**EXTRAIT D'ENTRETIEN**
******************************
Brett : Mon dieu, que n'ai-je pas dit là ! Ça a pris de sacrées proportions... J'ai vu Mani dans une fête un soir et il m'a dit qu'ils travaillaient sur quelques titres, rien de plus. Je l'ai dit au journaliste du NME parce qu'il me tannait avec ça. Je n'en dirais pas plus... J'adorerais qu'ils le fassent ceci dit, The Stone Roses sont un très bon groupe et j'ai beaucoup d'affection pour eux.

Vous avez choisi d'offrir le titre Barriers aux internautes il y a quelques semaines, que pensez vous du téléchargement illégal de musiques et des lois contre cela ?

Mat : J'adorerais être payé à chaque fois que quelqu'un écoute une de nos chansons ! Mais cela n'arrivera jamais. Néanmoins, nous ne pouvons pas nous plaindre. Nous continuons à jouer sur scène et à faire des tournées. C'est beaucoup plus dur si tu es un tout nouveau groupe aujourd'hui. Ces gars-là sont obligés de bosser dix heures par jour pour finir par faire un set dans un café ou un Pub. Aujourd'hui, les nouveaux groupes sont très dévalués en live, en Angleterre, peut-être à cause d'Internet.
******************************
**LIGNES FOURNIES**
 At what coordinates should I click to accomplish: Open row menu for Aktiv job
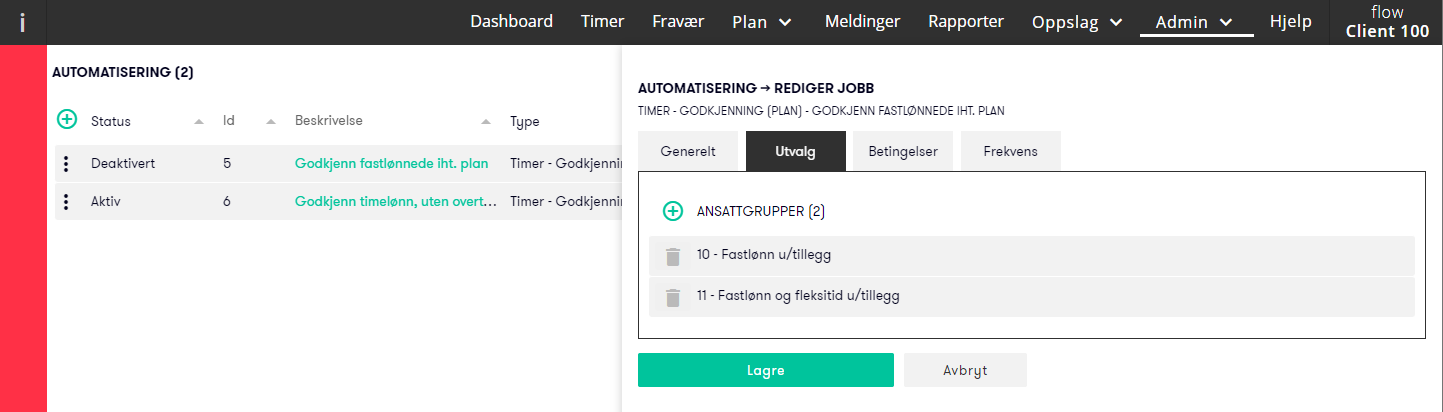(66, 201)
******************************
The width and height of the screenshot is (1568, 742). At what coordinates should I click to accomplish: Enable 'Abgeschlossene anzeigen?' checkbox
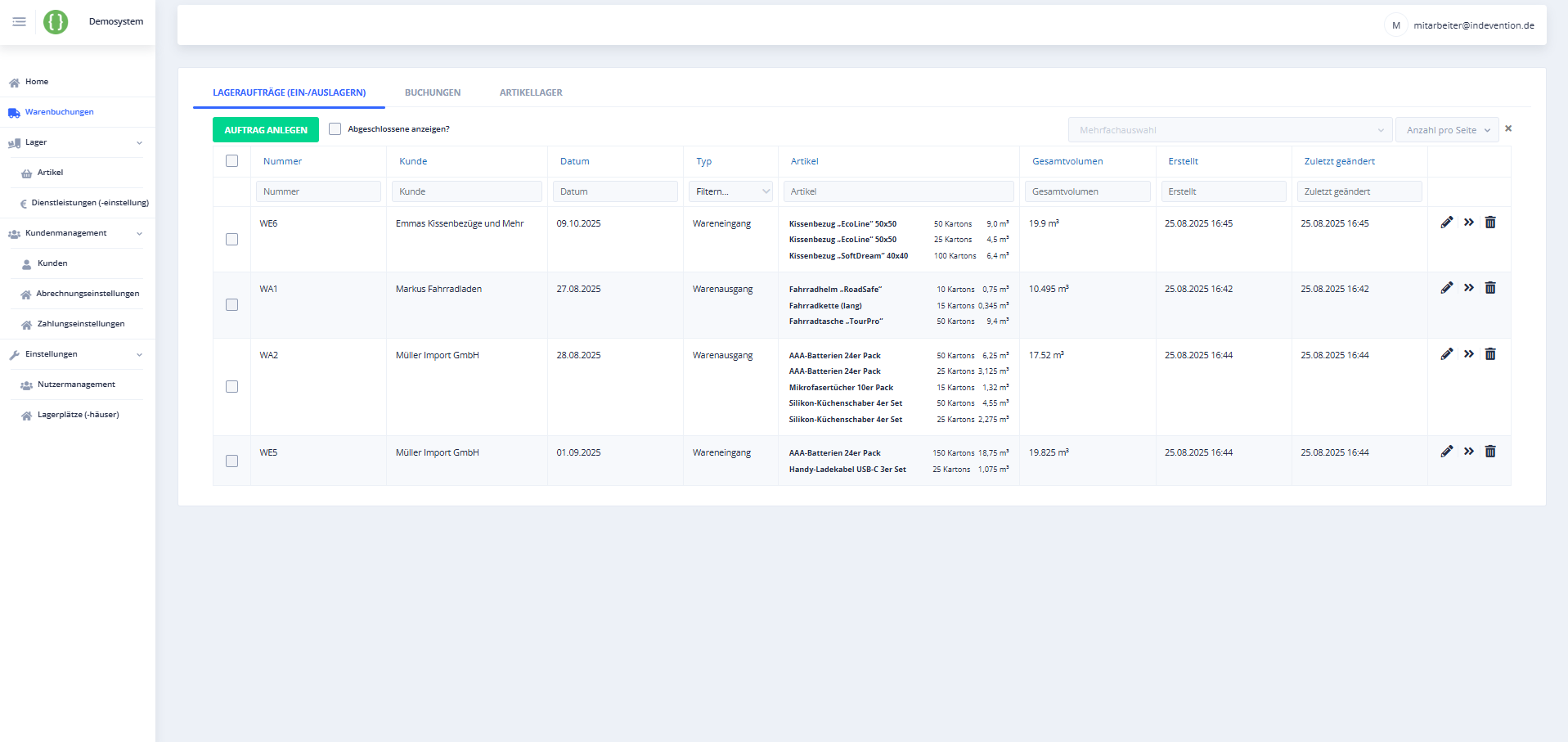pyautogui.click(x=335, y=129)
******************************
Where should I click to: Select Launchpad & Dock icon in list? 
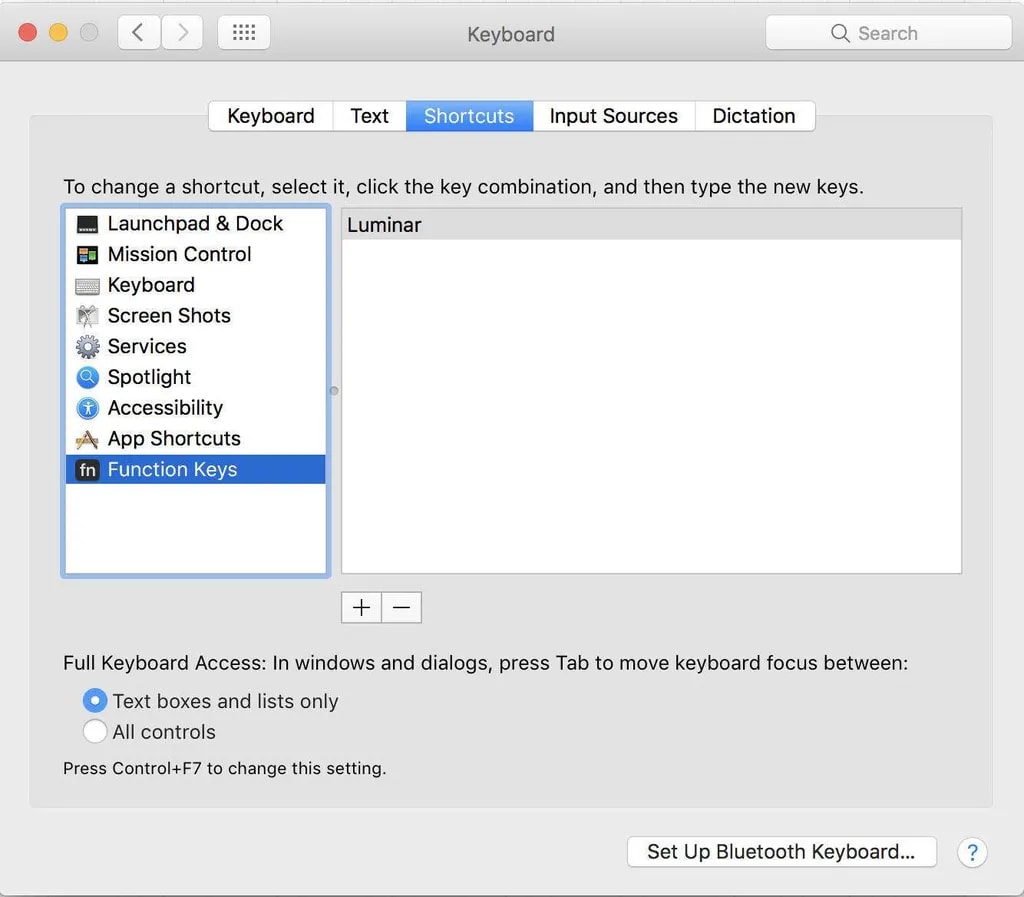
******************************
**CONSIGNES**
**1)** Modifiez le passage de l'extrait d'entretien qui va de « Brett : Mon » jusqu'à « contre cela ? », en y substituant « Ian Brown » à « Mani ».
**2)** Selon l'extrait d'entretien, quel titre a été offert aux internautes quelques semaines auparavant ?
**3)** Prolongez l'extrait d'entretien au-delà de sa dernière phrase.
Les lignes constituent un matériau distinct de l'extrait d'entretien.

**CORRIGÉ**
**1)**
Brett : Mon dieu, que n'ai-je pas dit là ! Ça a pris de sacrées proportions... J'ai vu Ian Brown dans une fête un soir et il m'a dit qu'ils travaillaient sur quelques titres, rien de plus. Je l'ai dit au journaliste du NME parce qu'il me tannait avec ça. Je n'en dirais pas plus... J'adorerais qu'ils le fassent ceci dit, The Stone Roses sont un très bon groupe et j'ai beaucoup d'affection pour eux.

Vous avez choisi d'offrir le titre Barriers aux internautes il y a quelques semaines, que pensez vous du téléchargement illégal de musiques et des lois contre cela ?

**2)** Le titre Barriers.

**3)**
Brett : Beaucoup de groupes sont relayés à la limite du bois de nos jours, et si tu es à la limite, tu ne peux gagner ta vie et tu vas être obligé de faire autre chose pour survivre. Et je ne veux surtout pas d'un futur fait uniquement d'Adele ou de gagnants à The Voice ! C'est pourtant ce que la musique représente souvent, de nos jours. Il faut que nous en soyons conscients. Mais, que pouvons-nous y faire ? Le génie est déjà sorti de sa bouteille, n'est-ce pas ?
Mat : Cela dit, Internet est également un outil merveilleux. L'année dernière, nous avons beaucoup voyagé et notamment dans des endroits du monde où nous n'étions jamais allés. Nous avons vu des milliers de spectateurs à nos concerts dont la plupart n'étaient même pas nés quand nous avons démarré et pourtant, ils connaissaient les paroles de nos chansons ! Internet y est pour beaucoup. Comme je te disais, pour un groupe comme nous, Internet est une bonne chose parce que nous avons une histoire et une passé derrière nous. Mais, si nous étions un groupe en devenir à notre époque, quels seraient nos moyens pour répéter ? Jouer live ? Tourner ? Ce qui m'inquiète en Angleterre aujourd'hui, c'est que beaucoup de groupes font de la musique pour essayer de faire un métier cool, pas parce que c'est le seul moyen d'expression pour eux. Tu comprends la différence ? Et si la musique ne marche pas pour eux, ils essaieront la photographie...

À quoi pensez-vous quand vous jouez sur scène ?

Brett : A rien d'autre que la chanson que je suis en train de chanter ! Je suis habité par ce que je chante. Il ne faut surtout pas penser à ta liste de course ou si tu as laissé ou non le gaz allumé chez toi !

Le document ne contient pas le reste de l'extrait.